In addition, $\mathcal{L}(\mbox{\sf ROWJFA})$ is incomparable under inclusion to $\mathcal{L}(\mbox{\sf DFAwtl})$ and $\mathcal{L}(\mbox{\sf NFAwtl})$ , and $\mathcal{L}(\mbox{\sf NROWJFA})$ is incomparable to $\mathcal{L}(\mbox{\sf DFAwtl})$ , $\mathcal{L}(\mbox{\sf NFAwtl})$ , and $\mathcal{L}(\mbox{\sf nr-DFAwtl})$ . Thus, it remains to compare the deterministic and nondeterministic repetitive finite automata with translucent letters to these other types of automata.

3 Comparing the Repetitive Automata to the Non-Repetitive Ones

We claim that the language $L_{\_}{\vee,c}=L(A_{\_}{\vee,c})$ of Example 4 is not accepted by any DFAwtl.
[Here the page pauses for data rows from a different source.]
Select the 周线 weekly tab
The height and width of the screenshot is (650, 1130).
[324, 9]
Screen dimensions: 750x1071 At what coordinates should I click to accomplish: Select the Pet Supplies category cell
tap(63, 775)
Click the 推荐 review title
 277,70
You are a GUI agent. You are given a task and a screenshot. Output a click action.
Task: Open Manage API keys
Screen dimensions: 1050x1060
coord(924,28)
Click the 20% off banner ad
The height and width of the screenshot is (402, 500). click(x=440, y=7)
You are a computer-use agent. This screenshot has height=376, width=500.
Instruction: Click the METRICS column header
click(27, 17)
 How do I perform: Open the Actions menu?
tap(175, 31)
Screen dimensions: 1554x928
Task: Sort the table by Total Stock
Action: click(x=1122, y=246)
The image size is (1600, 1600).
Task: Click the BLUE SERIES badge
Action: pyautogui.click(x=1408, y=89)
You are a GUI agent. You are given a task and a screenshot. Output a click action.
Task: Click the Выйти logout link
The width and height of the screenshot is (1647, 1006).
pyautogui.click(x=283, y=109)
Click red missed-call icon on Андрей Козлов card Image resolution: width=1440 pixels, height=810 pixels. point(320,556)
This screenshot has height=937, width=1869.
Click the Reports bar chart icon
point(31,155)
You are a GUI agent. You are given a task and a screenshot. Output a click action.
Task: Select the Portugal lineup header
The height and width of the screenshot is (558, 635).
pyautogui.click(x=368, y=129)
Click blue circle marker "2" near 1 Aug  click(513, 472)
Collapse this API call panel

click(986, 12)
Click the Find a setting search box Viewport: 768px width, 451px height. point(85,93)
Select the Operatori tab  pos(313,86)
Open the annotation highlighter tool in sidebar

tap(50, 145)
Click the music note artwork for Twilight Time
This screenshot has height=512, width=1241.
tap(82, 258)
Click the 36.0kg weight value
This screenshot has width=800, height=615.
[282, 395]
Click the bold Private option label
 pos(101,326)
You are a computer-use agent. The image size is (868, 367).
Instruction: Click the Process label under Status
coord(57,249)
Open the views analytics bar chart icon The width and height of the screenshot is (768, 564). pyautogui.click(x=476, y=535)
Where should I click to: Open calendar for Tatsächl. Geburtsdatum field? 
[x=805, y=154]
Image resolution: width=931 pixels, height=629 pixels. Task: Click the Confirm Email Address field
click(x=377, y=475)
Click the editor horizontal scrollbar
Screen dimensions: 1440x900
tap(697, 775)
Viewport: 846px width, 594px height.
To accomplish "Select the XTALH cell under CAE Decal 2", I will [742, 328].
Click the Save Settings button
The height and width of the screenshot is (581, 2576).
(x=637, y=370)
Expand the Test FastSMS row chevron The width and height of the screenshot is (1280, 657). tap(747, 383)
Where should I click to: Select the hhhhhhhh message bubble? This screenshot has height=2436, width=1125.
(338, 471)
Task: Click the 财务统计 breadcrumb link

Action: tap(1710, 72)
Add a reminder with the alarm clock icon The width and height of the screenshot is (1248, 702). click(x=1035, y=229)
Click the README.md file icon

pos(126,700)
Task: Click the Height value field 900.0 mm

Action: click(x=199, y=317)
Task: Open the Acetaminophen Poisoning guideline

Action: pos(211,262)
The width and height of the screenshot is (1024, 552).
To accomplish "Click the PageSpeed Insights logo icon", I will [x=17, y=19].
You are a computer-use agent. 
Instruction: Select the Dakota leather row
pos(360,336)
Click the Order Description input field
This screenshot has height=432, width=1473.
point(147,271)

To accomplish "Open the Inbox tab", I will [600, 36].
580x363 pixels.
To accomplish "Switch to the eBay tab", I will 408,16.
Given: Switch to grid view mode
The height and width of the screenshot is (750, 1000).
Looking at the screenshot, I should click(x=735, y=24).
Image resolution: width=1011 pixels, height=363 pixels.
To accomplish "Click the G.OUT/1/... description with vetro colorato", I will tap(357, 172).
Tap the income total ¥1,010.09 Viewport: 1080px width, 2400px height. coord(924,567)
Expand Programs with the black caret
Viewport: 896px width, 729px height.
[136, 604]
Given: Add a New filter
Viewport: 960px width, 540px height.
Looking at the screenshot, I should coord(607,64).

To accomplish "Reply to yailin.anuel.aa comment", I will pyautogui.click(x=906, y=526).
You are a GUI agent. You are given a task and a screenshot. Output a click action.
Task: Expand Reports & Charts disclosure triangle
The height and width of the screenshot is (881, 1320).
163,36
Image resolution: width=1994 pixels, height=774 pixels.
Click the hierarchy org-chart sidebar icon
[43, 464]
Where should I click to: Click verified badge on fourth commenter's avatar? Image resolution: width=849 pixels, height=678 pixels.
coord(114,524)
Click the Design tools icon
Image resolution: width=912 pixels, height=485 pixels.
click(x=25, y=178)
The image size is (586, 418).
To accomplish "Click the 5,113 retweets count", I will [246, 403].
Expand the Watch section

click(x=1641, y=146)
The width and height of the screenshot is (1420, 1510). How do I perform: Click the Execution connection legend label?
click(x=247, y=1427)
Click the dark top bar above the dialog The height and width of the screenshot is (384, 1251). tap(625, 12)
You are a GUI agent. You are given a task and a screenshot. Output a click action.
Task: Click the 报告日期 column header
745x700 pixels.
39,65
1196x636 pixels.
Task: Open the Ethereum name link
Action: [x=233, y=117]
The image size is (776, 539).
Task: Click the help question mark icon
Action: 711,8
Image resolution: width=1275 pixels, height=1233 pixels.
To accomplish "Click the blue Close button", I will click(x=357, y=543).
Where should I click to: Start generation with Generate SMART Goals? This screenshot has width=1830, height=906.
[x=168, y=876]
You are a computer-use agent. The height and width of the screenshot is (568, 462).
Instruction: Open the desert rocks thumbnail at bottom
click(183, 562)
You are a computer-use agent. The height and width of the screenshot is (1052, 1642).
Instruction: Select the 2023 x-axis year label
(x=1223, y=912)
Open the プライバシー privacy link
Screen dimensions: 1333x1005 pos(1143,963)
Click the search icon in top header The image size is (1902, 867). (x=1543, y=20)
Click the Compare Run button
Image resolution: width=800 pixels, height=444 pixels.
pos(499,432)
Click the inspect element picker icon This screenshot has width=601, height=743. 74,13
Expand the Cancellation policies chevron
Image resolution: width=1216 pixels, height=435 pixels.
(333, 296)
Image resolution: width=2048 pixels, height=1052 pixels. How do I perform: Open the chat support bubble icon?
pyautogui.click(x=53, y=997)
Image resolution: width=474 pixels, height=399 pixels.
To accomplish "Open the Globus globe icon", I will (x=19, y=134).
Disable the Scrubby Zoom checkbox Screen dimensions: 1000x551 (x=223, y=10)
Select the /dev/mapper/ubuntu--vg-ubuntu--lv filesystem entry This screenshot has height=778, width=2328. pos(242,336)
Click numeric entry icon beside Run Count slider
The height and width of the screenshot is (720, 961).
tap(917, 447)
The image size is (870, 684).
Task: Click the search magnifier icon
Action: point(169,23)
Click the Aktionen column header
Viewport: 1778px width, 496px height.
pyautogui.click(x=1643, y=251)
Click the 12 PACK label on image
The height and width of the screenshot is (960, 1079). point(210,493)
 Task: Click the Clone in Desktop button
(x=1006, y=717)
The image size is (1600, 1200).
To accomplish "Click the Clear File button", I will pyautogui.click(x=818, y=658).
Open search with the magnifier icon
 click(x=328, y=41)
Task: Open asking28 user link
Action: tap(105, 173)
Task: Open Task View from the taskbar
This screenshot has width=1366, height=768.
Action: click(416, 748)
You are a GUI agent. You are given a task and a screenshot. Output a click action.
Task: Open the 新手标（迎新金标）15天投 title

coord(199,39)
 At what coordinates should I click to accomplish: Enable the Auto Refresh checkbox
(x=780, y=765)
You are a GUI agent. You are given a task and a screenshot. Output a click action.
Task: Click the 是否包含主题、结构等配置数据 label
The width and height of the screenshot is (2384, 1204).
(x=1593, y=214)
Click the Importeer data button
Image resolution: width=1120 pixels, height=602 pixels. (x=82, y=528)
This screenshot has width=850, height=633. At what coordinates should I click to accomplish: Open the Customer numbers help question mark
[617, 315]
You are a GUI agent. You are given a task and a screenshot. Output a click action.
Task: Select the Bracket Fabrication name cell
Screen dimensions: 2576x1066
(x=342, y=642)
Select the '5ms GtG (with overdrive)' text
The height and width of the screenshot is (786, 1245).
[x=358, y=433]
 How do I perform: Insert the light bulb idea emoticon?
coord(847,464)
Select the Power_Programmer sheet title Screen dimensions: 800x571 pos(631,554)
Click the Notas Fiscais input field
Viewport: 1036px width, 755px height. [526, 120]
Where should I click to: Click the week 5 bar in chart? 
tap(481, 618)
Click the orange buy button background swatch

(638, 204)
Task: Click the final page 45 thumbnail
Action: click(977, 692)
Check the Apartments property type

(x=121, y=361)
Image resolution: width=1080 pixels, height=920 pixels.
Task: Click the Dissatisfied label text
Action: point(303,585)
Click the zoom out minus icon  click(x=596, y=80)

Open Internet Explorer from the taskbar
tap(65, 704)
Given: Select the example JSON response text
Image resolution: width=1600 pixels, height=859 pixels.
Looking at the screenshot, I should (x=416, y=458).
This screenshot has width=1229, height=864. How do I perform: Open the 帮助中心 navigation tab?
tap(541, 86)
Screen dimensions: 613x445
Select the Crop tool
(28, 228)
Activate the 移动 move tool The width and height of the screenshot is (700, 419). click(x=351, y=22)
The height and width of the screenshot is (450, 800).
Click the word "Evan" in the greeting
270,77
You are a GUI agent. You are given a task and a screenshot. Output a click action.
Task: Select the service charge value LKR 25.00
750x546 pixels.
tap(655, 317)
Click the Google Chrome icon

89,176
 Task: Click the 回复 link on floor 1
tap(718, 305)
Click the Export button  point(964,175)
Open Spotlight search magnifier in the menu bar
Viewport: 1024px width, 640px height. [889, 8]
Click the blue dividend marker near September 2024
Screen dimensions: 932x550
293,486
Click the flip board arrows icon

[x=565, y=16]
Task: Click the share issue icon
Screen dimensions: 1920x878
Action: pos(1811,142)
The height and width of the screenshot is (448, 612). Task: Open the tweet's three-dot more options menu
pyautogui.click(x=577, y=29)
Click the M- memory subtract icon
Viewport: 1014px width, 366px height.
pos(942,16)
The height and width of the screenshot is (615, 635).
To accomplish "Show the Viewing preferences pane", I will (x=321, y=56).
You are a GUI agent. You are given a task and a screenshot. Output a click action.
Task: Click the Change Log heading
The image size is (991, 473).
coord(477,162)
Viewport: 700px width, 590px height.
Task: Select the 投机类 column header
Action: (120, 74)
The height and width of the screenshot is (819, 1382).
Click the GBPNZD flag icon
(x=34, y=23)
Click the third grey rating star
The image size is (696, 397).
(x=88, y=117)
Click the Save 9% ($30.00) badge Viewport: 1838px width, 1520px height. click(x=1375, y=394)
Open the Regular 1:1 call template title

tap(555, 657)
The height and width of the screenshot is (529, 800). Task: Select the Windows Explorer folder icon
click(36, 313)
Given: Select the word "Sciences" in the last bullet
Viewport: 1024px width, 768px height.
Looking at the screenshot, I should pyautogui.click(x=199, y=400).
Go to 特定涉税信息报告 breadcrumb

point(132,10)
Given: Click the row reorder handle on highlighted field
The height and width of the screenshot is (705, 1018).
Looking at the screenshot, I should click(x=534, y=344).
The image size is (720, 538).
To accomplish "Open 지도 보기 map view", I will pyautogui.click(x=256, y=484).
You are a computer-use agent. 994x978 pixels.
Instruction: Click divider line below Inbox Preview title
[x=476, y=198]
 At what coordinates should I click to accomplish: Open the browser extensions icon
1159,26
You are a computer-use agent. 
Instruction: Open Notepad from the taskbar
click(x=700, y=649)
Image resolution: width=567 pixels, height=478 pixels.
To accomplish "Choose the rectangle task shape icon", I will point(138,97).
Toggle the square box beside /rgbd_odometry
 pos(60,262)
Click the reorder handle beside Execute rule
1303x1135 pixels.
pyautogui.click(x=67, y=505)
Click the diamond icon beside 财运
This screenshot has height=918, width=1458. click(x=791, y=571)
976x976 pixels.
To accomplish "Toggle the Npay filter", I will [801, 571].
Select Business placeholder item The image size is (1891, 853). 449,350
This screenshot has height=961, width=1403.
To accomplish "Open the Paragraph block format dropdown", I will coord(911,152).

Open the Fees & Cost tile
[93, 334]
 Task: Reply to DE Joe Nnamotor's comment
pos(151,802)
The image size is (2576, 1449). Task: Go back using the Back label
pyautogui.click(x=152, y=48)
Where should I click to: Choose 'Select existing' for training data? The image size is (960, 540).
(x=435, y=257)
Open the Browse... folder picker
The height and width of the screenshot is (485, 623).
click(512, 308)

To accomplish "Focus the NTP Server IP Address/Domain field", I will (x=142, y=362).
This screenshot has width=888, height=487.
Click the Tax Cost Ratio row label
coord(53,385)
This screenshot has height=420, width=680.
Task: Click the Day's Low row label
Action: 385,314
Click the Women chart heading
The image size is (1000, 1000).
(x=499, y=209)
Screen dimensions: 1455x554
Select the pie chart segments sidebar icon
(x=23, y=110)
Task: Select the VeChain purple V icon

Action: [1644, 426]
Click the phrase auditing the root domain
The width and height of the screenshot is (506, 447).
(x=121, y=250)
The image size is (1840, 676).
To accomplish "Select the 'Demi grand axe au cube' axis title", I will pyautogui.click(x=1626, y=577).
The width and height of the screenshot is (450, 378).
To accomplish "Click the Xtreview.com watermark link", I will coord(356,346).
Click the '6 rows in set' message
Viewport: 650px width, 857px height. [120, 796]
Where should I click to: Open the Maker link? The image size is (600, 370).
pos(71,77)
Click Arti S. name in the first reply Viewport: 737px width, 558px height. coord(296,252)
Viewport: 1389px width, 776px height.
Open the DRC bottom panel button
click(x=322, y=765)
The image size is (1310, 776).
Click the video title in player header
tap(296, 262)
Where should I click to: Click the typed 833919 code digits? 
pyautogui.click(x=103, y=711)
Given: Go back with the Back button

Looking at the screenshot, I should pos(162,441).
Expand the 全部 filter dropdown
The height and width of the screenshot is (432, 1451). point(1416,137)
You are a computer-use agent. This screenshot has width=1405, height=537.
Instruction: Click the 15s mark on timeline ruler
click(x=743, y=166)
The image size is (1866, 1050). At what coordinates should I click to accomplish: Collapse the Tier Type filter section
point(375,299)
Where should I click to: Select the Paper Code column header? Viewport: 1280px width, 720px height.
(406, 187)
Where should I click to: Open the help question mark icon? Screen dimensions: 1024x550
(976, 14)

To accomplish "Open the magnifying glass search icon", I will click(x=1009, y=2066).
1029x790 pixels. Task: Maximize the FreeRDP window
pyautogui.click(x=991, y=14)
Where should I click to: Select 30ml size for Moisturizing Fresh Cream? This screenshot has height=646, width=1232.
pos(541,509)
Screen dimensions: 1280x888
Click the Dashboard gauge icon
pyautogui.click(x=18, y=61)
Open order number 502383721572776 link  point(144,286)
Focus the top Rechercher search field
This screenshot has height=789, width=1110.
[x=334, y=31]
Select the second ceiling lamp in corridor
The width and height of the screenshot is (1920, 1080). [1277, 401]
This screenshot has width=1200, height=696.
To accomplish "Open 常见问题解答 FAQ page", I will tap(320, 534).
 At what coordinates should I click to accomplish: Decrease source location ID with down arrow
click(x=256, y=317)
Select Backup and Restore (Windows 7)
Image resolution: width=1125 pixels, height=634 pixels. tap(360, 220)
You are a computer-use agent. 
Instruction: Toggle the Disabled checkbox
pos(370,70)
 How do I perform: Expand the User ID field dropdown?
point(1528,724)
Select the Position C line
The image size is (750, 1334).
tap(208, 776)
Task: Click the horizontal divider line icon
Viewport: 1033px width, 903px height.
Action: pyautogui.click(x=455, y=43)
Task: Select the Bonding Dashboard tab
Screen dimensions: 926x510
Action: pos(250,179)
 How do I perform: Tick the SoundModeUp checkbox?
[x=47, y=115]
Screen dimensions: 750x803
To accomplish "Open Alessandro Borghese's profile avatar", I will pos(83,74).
As each DFAwtl can be simulated by an RDFAwtl, this shows that $\mathcal{L}({\sf DFAwtl})\subsetneq\mathcal{L}({\sf RDFAwtl})$ .

Lemma 10

$L_{\_}{\vee,c}\not\in\mathcal{L}({\sf DFAwtl})$ .

Proof. Assume that $A=(Q,\Sigma,\lhd,\tau,I,F,\delta)$ is a DFAwtl that accepts the language $L_{\_}{\vee,c}$ , where $Q=\{q_{\_}0,q_{\_}1,\ldots,q_{\_}{m-1}\}$ , $\Sigma=\{a,b,c\}$ , and $I=\{q_{\_}0\}$ .

Let $n>2m$ , and let $w=a^{n}b^{n}c\in L_{\_}{\vee,c}$ . Then the computation of $A$ on input $w$ is accepting, that is, it is of the form

q_{\_}0a^{n}b^{n}c\cdot\lhd\vdash_{\_}{A}q_{\_}{i_{\_}1}w_{\_}1\cdot\lhd\vdash_{\_}{A}\cdots\vdash_{\_}{A}q_{\_}{i_{\_}r}w_{\_}r\cdot\lhd\vdash_{\_}{A}{\sf Accept},

where $w_{\_}r\in(\tau(q_{\_}{i_{\_}r}))^{*}$ and $q_{\_}{i_{\_}r}\in F$ . If $|w_{\_}r|_{\_}a>0$ , then $A$ would also accept on input $a^{n+1}b^{n}c\not\in L_{\_}{\vee,c}$ , if $|w_{\_}r|_{\_}b>0$ , then $A$ would also accept on input $a^{n}b^{n+1}c\not\in L_{\_}{\vee,c}$ , and if $|w_{\_}r|_{\_}c>0$ , then $A$ would also accept on input $a^{n}b^{n}\not\in L_{\_}{\vee,c}$ . Hence, it follows that $w_{\_}r=\lambda$ , that is, the accepting computation above consists of $2n+1$ transition steps, each of which deletes a letter, and the final accepting step. In particular, the only occurrence of the letter $c$ is read and deleted during the above computation, that is, there exist an index $j$ and integers $r,s\geq 0$ such that $r+s=j$ and

q_{\_}0a^{n}b^{n}c\cdot\lhd\vdash_{\_}A^{j}q_{\_}{i_{\_}j}a^{n-r}b^{n-s}c\cdot\lhd\vdash_{\_}Aq_{\_}{i_{\_}{j+1}}a^{n-r}b^{n-s}\cdot\lhd\vdash_{\_}A^{*}q_{\_}{i_{\_}r}\cdot\lhd\vdash_{\_}A{\sf Accept}.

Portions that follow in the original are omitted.